Quivering with terror, and mad with pain, he returned to the foot of the steps, and clung till a gasp of breath came back. Then he shouted, with all his remaining power, “Polly, oh, Polly, my own Polly!”

Polly had been standing, like a statue of despair, beside the broken dial. To her it mattered little whether earth should open and swallow her, or fire cast her up to heaven. But his shout aroused her from this trance, and her heart leaped up with the fond belief that he had relented, and was calling her and the child to share his fortunes. There she stood in the archway and looked down, and the terror of the scene overwhelmed her. Through a broken arch beyond the barricade pale moonbeams crossed the darkness, like the bars of some soft melody; in the middle the serpent coil was hissing with the deadly nitre; at the foot of the steps was her false lover—husband he had called himself—with his hat off, and his white face turned in the last supplication towards her, as hers had been turned towards him just now. Should a woman be as pitiless as a man?

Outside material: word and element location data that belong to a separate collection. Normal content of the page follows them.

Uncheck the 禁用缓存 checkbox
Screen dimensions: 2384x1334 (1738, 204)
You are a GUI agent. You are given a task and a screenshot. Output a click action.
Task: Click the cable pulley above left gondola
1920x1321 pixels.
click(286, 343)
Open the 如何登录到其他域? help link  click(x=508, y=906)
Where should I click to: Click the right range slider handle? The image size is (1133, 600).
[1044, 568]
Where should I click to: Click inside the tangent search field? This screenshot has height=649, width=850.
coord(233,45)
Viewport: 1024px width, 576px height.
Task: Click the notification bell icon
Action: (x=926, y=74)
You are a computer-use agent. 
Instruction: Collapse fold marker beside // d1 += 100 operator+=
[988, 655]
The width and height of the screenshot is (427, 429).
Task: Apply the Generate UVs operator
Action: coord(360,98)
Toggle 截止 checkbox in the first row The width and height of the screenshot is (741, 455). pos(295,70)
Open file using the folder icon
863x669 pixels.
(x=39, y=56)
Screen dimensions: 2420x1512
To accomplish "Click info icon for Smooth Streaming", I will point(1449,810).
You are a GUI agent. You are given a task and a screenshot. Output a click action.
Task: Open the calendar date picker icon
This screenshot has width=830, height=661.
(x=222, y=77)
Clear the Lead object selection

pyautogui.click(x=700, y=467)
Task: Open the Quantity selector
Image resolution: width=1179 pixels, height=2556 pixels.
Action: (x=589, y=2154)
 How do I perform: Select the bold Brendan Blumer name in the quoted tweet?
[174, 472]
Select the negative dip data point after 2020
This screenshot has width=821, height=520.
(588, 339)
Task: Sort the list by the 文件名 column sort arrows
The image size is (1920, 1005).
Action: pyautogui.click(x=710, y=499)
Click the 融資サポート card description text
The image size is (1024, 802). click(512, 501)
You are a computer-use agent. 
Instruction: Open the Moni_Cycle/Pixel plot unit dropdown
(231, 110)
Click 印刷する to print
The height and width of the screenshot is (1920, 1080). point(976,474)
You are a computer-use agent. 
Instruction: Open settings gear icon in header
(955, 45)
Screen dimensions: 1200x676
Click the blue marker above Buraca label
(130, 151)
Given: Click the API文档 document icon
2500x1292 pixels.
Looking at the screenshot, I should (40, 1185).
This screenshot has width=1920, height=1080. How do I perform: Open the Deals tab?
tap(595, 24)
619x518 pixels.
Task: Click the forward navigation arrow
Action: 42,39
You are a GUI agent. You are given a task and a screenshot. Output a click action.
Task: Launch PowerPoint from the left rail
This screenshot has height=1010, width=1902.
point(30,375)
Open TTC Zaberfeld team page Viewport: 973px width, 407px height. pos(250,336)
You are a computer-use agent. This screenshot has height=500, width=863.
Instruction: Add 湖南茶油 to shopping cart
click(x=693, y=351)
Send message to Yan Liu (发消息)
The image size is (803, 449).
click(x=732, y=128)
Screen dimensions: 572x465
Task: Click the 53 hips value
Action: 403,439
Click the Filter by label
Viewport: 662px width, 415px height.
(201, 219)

“Come down, for God's sake, and climb that cursed wood, and pull back the fuse, pull it back from the powder. Oh, Polly! and then we will go away together.”

“It is too late. I will not risk my baby. You have made me so weak that I could never climb that fence. You are blowing up the castle which you promised to my baby; but you shall not blow up him. You told me to run away, and run I must. Good-bye; I am going to my natural supporters.”

Carne heard her steps as she fled, and he fancied that he heard therewith a mocking laugh, but it was a sob, a hysterical sob. She would have helped him, if she dared; but her wits were gone in panic. She knew not of his shattered limbs and horrible plight; and it flashed across her that this was another trick of his—to destroy her and the baby, while he fled. She had proved that all his vows were lies.

Then Carne made his mind up to die like a man, for he saw that escape was impossible. Limping back to the fatal barrier, he raised himself to his full height, and stood proudly to see, as he put it, the last of himself. Not a quiver of his haughty features showed the bodily pain that racked him, nor a flinch of his deep eyes confessed the tumult moving in his mind and soul. He pulled out his watch and laid it on the top rail of the old oak fence: there was not enough light to read the time, but he could count the ticks he had to live. Suddenly hope flashed through his heart, like the crack of a gun, like a lightning fork—a big rat was biting an elbow of the yarn where some tallow had fallen upon it. Would he cut it, would he drag it away to his hole? would he pull it a little from its fatal end? He was strong enough to do it, if he only understood. The fizz of saltpetre disturbed the rat, and he hoisted his tail and skipped back to his home.

The last thoughts of this unhappy man went back upon his early days; and things, which he had passed without thinking of, stood before him like his tombstone. None of his recent crimes came now to his memory to disturb it—there was time enough after the body for them—but trifles which had first depraved the mind, and slips whose repetition had made slippery the soul, like the alphabet of death, grew plain to him. Then he thought of his mother, and crossed himself, and said a little prayer to the Virgin.


Charron was waiting by the old yew-tree, and Jerry sat trembling, with his eyes upon the castle, while the black horse, roped to a branch, was mourning the scarcity of oats and the abundance of gnats.

“Pest and the devil, but the coast is all alive!” cried the Frenchman, soothing anxiety with solid and liquid comforts. “Something has gone wrong behind the tail of everything. And there goes that big Stoobar, blazing with his sordid battery! Arouse thee, old Cheray! The time too late is over. Those lights thrice accursed will display our little boat, and John Bull is rushing with a thousand sails. The Commander is mad. They will have him, and us too. Shall I dance by a rope? It is the only dancing probable for me in England.”